These indemnification provisions and the indemnification agreements entered into between the
Registrant and its officers, directors, and certain employees may be sufficiently broad to permit
indemnification of the Registrants officers, directors, and such employees for liabilities
(including reimbursement of expenses incurred) arising under the Securities Act.

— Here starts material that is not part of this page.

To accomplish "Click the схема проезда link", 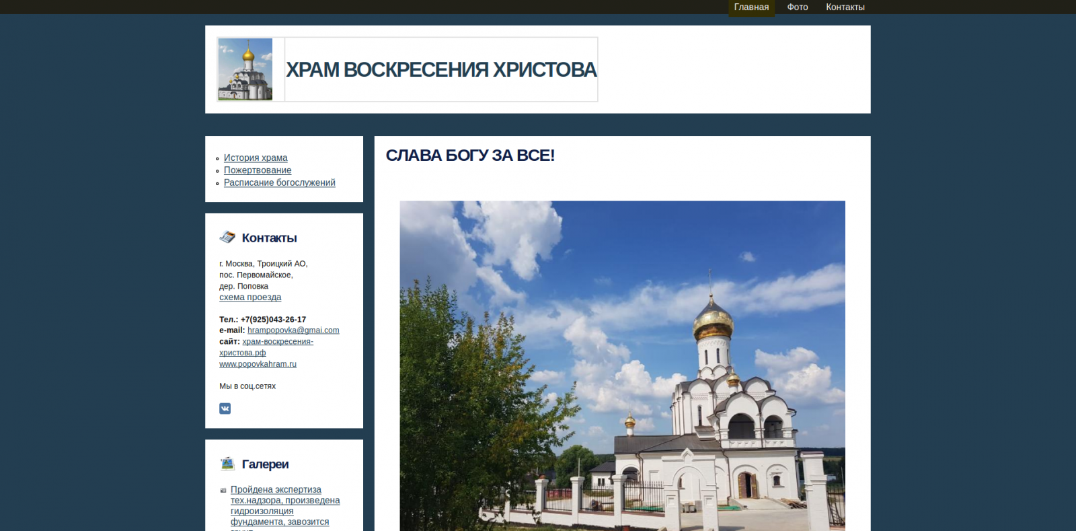I will (x=250, y=297).
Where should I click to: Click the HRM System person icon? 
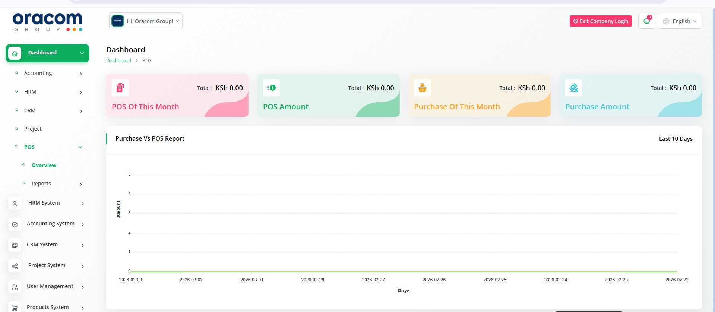tap(15, 203)
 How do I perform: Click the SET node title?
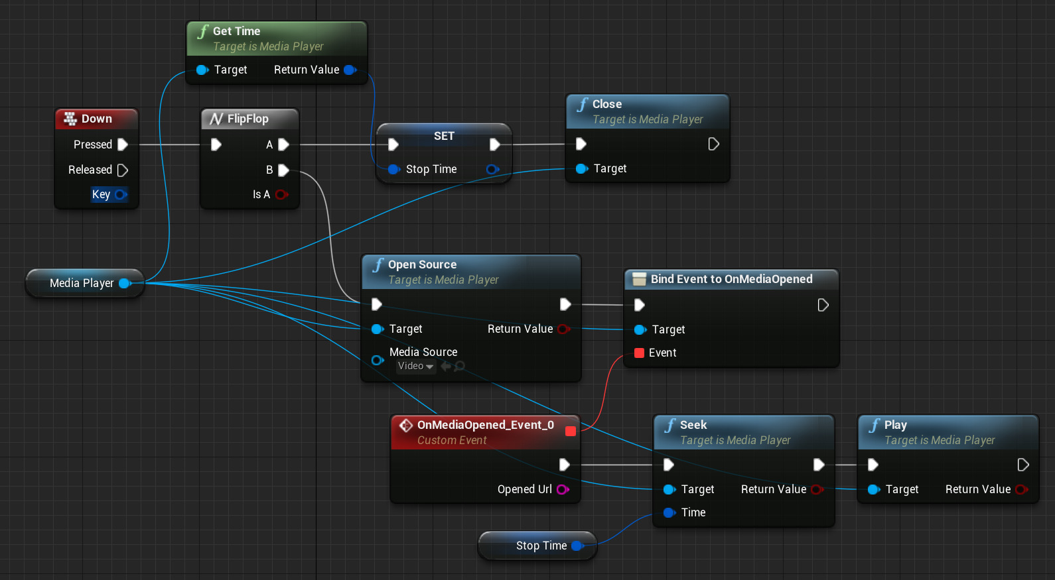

Item 7. Exemption from Registration Claimed.
Not applicable.
Item 8. Exhibits.
Reference is made to the Index to Exhibits.
Item 9. Undertakings.
(a) The undersigned Registrant hereby undertakes:
(1) To file, during any period in which offers or sales are being made, a
post-effective amendment to this Registration Statement:
(i) to include any prospectus required by Section 10(a)(3) of the Securities
Act;
(ii) to reflect in the prospectus any facts or events arising after the
effective date of the Registration Statement (or the most recent post-effective
amendment thereof) which, individually or in the aggregate, represent a fundamental
change in the information set forth in the Registration Statement;
(iii) to include any material information with respect to the plan of
distribution not previously disclosed in the Registration Statement or any material
change to the information in the Registration Statement;
provided, however, that paragraphs (a)(1)(i) and (a)(1)(ii) above do not apply if the
information required to be included in a post-effective amendment by those paragraphs is
contained in reports filed with or furnished to the Commission by Registrant pursuant to
Section 13 or Section 15(d) of the Exchange Act that are incorporated by reference in the
Registration Statement.
(2) That, for the purpose of determining any liability under the Securities Act, each
such post-effective amendment shall be deemed to be a new registration statement relating to
the securities offered therein, and the offering of such securities at that time shall be
deemed to be the initial bona fide offering thereof.
(3) To remove from registration by means of a post-effective amendment any of the
securities being registered which remain unsold at the termination of the offering.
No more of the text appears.